> Exercise aim:
Please provide the entries below again, word for word.

Stored records
===

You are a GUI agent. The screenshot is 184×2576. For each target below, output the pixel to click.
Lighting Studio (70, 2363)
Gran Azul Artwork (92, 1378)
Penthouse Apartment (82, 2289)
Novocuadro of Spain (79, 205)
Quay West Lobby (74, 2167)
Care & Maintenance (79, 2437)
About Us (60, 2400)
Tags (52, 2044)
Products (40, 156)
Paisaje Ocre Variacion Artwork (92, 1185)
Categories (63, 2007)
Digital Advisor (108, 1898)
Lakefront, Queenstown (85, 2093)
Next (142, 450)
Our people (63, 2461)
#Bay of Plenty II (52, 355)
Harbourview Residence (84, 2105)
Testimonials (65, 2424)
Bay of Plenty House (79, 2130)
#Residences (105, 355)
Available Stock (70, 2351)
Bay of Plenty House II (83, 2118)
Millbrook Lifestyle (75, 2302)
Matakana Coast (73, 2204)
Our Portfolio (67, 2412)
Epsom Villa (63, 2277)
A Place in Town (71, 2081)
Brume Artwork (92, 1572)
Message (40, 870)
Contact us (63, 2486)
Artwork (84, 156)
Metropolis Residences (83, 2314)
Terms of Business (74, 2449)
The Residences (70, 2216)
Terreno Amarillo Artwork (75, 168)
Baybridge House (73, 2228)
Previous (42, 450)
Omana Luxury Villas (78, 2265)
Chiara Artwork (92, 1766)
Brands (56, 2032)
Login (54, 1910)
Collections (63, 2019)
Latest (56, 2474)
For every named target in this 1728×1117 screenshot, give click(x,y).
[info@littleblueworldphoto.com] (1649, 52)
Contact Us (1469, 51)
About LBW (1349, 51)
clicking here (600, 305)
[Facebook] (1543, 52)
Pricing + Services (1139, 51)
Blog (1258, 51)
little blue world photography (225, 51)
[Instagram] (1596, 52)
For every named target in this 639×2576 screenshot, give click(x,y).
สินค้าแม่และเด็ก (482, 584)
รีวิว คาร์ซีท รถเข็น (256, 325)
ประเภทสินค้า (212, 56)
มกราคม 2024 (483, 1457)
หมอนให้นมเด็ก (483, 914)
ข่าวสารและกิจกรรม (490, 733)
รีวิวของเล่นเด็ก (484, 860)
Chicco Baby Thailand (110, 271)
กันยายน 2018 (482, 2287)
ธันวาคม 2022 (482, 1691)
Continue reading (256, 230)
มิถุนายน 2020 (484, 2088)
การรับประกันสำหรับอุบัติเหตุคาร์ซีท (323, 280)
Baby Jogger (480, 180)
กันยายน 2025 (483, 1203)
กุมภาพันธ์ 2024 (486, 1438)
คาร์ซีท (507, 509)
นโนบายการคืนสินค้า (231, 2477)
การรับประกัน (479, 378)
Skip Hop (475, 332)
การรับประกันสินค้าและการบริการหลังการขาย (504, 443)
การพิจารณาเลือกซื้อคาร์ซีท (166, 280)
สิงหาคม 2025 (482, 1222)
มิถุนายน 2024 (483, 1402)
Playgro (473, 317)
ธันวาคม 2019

===

> Response area:
You are a GUI agent. The screenshot is 184×2576. For each target below, output the pixel to click.
Lighting Studio (70, 2363)
Gran Azul Artwork (92, 1378)
Penthouse Apartment (82, 2289)
Novocuadro of Spain (79, 205)
Quay West Lobby (74, 2167)
Care & Maintenance (79, 2437)
About Us (60, 2400)
Tags (52, 2044)
Products (40, 156)
Paisaje Ocre Variacion Artwork (92, 1185)
Categories (63, 2007)
Digital Advisor (108, 1898)
Lakefront, Queenstown (85, 2093)
Next (142, 450)
Our people (63, 2461)
#Bay of Plenty II (52, 355)
Harbourview Residence (84, 2105)
Testimonials (65, 2424)
Bay of Plenty House (79, 2130)
#Residences (105, 355)
Available Stock (70, 2351)
Bay of Plenty House II (83, 2118)
Millbrook Lifestyle (75, 2302)
Matakana Coast (73, 2204)
Our Portfolio (67, 2412)
Epsom Villa (63, 2277)
A Place in Town (71, 2081)
Brume Artwork (92, 1572)
Message (40, 870)
Contact us (63, 2486)
Artwork (84, 156)
Metropolis Residences (83, 2314)
Terms of Business (74, 2449)
The Residences (70, 2216)
Terreno Amarillo Artwork (75, 168)
Baybridge House (73, 2228)
Previous (42, 450)
Omana Luxury Villas (78, 2265)
Chiara Artwork (92, 1766)
Brands (56, 2032)
Login (54, 1910)
Collections (63, 2019)
Latest (56, 2474)
For every named target in this 1728×1117 screenshot, give click(x,y).
[info@littleblueworldphoto.com] (1649, 52)
Contact Us (1469, 51)
About LBW (1349, 51)
clicking here (600, 305)
[Facebook] (1543, 52)
Pricing + Services (1139, 51)
Blog (1258, 51)
little blue world photography (225, 51)
[Instagram] (1596, 52)
For every named target in this 639×2576 screenshot, give click(x,y).
สินค้าแม่และเด็ก (482, 584)
รีวิว คาร์ซีท รถเข็น (256, 325)
ประเภทสินค้า (212, 56)
มกราคม 2024 (483, 1457)
หมอนให้นมเด็ก (483, 914)
ข่าวสารและกิจกรรม (490, 733)
รีวิวของเล่นเด็ก (484, 860)
Chicco Baby Thailand (110, 271)
กันยายน 2018 (482, 2287)
ธันวาคม 2022 (482, 1691)
Continue reading (256, 230)
มิถุนายน 2020 (484, 2088)
การรับประกันสำหรับอุบัติเหตุคาร์ซีท (323, 280)
Baby Jogger (480, 180)
กันยายน 2025 (483, 1203)
กุมภาพันธ์ 2024 (486, 1438)
คาร์ซีท (507, 509)
นโนบายการคืนสินค้า (231, 2477)
การรับประกัน (479, 378)
Skip Hop (475, 332)
การรับประกันสินค้าและการบริการหลังการขาย (504, 443)
การพิจารณาเลือกซื้อคาร์ซีท (166, 280)
สิงหาคม 2025 (482, 1222)
มิถุนายน 2024 (483, 1402)
Playgro (473, 317)
ธันวาคม 2019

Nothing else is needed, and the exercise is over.